Kavanagh continued: “It was very encouraging to see the betting ring return a 6.6% increase year-on-year. Obviously increased attendances mean more potential customers for on-course bookmakers, but it is clear also that people see the on-course bookmakers as a part of the atmosphere of a day at the races and enjoy the service and interaction that goes along with having a bet with them and with the Tote at the races. While changing habits and technological advances mean that the ring isn’t back to where it once was, this is a positive development.

“2019 was another challenging year for Tote Ireland.
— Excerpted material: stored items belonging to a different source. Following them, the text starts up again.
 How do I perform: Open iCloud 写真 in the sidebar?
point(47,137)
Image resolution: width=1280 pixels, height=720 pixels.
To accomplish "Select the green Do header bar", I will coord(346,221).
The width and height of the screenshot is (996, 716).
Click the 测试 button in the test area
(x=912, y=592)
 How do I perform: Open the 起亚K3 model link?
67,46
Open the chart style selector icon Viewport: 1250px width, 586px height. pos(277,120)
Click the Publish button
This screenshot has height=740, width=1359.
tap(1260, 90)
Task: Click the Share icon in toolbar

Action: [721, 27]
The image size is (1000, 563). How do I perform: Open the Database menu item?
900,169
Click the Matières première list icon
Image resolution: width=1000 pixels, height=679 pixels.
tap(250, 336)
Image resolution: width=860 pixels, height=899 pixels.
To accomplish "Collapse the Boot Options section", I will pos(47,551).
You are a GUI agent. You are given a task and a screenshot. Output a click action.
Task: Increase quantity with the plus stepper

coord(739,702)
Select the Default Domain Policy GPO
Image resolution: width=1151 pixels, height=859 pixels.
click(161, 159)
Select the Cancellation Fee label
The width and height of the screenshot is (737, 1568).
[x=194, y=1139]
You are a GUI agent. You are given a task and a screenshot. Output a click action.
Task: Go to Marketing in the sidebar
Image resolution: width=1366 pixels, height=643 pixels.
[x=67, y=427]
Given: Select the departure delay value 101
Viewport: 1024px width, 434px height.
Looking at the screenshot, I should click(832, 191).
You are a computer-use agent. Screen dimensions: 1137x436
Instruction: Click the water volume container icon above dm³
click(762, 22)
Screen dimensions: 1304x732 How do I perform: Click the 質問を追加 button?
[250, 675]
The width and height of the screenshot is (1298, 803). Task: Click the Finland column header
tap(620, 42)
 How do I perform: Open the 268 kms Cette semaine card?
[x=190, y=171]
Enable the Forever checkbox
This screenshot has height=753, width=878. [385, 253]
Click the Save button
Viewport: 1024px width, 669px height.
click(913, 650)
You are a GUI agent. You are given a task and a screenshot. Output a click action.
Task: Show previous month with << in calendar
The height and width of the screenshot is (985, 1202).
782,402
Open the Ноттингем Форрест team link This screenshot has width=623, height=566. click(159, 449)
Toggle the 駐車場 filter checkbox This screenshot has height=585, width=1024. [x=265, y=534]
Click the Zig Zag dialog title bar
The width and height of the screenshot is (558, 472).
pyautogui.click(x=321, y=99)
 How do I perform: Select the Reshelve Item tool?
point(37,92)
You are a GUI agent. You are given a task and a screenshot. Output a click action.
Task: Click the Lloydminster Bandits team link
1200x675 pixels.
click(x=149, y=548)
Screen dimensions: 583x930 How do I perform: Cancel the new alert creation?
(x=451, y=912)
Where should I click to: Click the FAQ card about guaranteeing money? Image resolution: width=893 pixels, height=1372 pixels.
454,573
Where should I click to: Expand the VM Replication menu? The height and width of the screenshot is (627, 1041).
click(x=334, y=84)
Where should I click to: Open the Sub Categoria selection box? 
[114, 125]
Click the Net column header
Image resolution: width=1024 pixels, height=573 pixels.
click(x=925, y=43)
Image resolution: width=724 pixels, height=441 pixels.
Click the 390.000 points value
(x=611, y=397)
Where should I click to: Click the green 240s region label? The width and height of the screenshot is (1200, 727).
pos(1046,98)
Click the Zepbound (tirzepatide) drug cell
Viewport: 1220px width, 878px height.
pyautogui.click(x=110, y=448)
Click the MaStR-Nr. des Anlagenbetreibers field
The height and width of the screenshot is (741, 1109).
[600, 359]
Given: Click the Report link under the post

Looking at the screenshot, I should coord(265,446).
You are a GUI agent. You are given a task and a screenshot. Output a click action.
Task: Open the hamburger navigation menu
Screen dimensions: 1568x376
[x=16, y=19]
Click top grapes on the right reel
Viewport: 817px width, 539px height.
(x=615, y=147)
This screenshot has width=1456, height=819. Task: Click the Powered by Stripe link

While on course turnover fell by just 1%, Tote betting overall was down 13% (or €9m), the majority of this accounted for by a significant dip in international money bet off-course into Irish pools.

“The Board of Horse Racing Ireland received a full presentation on future options for Tote Ireland. All options are being considered and we will revert with a recommended position in the coming months. The decision will reflect what we believe is the best option for Irish racing.

“It is worth noting that total off-course betting receipts collected by the Government rose 81.6% in 2019, reflecting a 1% rise in the rate of betting tax. This means that, for the first time, the €95m collected in betting tax receipts significantly exceeded the Exchequer funding for horse racing.